In dental structures the situation is somewhat different, not only with respect to cellular and chemical interaction, but also in regard to preventive capabilities.

Just as teeth tend to retain formative defects, they also maintain special chemical advantages gained both during and after primary mineralization. In contrast to bone the secondary increment of fluoride in the enamel is largely there to stay for continuous protection without being subject to subsequent removal through cellular remodeling.

Why is the dental enamel so extremely reactive as evidenced by occasional mottling even with a fluoride ingestion only slightly above 1 ppm, equivalent to 0.5 to 1 mg. F per day? It is proposed that this may be due to (a) some special properties of the enamel organ leading to a concentration of electrolytes in juxtaposition to the mineralizing enamel, and (b) an unusually high reactivity of enamel itself during its process of mineralization.

It has been suggested that there is a striking morphologic similarity between the microchannels within the salt gland of marine turtles and the ultrastructure of the enamel organ, suggesting an electrolyte-concentrating function (J Ultrastructure Res 14:518, 1966). But at this time we have no direct information regarding the relative fluoride levels within the different cell layers of ameloblasts and other strata in this complex glandlike organ.

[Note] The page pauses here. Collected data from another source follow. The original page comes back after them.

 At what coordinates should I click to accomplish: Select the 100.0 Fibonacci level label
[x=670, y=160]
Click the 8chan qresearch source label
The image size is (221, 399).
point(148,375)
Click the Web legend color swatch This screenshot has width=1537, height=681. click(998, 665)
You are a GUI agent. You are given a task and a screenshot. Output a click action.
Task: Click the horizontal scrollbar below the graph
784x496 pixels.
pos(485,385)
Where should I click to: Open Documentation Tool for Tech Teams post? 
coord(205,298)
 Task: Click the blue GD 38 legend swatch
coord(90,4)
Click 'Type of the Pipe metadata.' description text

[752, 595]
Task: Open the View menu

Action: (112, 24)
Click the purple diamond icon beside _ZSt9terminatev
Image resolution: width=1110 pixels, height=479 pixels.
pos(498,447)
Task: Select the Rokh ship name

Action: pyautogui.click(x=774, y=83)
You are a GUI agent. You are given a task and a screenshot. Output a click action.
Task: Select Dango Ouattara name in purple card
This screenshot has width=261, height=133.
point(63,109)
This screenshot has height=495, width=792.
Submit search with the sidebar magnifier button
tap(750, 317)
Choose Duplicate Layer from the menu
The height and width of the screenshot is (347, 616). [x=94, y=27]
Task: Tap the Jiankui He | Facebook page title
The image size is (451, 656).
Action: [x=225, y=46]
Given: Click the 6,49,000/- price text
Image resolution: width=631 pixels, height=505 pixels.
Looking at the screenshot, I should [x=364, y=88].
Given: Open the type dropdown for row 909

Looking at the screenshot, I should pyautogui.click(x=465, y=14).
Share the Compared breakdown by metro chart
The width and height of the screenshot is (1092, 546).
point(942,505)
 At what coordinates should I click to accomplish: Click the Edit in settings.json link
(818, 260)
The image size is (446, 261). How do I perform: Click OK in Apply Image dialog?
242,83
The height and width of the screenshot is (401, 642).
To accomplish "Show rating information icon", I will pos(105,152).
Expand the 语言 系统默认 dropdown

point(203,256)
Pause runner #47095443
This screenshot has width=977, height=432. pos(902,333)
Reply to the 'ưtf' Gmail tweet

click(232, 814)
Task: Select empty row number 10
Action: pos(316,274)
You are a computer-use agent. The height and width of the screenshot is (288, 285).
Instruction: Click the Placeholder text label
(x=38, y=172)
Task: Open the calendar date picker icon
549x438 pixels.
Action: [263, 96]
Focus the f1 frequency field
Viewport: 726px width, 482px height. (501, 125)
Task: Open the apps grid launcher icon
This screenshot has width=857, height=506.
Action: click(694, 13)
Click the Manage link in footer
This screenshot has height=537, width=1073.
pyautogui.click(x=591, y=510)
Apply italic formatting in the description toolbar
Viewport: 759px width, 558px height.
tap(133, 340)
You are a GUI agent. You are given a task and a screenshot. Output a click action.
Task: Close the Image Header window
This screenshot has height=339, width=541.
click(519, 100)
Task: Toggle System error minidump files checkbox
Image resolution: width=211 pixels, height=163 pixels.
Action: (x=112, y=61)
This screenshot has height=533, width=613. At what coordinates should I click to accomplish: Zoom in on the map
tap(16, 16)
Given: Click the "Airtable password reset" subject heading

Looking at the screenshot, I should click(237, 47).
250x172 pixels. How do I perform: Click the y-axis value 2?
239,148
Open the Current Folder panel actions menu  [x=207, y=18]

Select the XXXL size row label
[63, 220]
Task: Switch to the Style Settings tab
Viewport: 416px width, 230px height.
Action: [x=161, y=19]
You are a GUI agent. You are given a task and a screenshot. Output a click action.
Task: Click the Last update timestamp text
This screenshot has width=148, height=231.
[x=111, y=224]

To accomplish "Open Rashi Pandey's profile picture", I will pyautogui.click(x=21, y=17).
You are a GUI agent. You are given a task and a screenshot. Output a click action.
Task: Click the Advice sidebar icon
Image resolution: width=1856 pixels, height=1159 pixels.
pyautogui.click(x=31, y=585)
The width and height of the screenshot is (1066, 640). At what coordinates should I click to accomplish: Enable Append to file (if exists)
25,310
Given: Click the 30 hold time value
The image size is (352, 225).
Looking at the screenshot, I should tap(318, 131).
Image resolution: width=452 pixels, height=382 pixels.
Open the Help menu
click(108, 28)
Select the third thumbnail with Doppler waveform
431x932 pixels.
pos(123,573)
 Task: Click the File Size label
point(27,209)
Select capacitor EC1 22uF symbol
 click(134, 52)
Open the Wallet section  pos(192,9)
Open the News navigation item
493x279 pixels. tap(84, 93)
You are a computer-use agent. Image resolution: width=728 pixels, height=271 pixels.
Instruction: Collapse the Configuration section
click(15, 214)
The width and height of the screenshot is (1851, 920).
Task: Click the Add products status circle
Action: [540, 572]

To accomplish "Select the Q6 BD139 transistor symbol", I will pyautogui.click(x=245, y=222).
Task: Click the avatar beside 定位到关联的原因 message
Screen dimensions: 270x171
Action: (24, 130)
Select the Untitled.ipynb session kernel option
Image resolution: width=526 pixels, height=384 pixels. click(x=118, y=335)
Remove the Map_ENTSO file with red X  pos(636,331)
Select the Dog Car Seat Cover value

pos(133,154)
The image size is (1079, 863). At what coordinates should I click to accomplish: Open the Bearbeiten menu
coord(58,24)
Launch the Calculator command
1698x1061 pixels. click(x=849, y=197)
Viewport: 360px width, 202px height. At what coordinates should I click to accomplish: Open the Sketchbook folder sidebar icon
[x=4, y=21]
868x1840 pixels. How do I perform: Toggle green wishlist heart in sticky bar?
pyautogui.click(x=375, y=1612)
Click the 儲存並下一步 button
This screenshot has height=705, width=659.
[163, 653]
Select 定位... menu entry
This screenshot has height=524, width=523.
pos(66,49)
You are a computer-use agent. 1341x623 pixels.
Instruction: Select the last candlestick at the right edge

Radioisotope studies have clearly indicated the extremely high reactivity between enamel and its adjacent tissue fluid in unerupted teeth and its adjacent saliva in erupting teeth (Amer J Physiol 180: 408, 1955). More recently there have been observed two additional "tissue fluids" whose compositions and potential interactions with the enamel surface need to be explored further, namely (a) the "gingival fluid" (Acta Odont Scand 17:11, 1959) and (b) the "enamel fluid" (Arck oral Biol 11:943, 1966). Nothing is known about the fluoride content of these fluids at this time.

In terms of practical applications, the following approaches merit further study:

1. It may be of value to reach the young, cervical enamel with a fluoride solution stronger than that of the gingival fluid; possibly by a waterpick attached to a fluoridated mouthwash.

2. Something may be gained by flushing fluoride solutions below the mucosal flap overlying partially erupted teeth, especially onto the occlusal fissures.

3. It would appear that we should take a closer look at the permanent teeth underlying shedded deciduous teeth, especially under prematurely decayed and extracted teeth, with a view to administer a "subtopical" chemical treatment to the crowns of the still unerupted permanent successor, when the enamel is much more reactive than after eruption.

4. At some time it would be desirable to consider the question of preventive infusion of fluoride around the crowns of deeply buried teeth, because they are then demonstrably extremely reactive.

5. Lastly, it may be necessary to consider systemic vascular fluoride administration in the therapy of metabolic bone disease, because it may be the only way to raise blood plasma fluoride levels significantly without nauseatingly high oral ingestions of fluoride.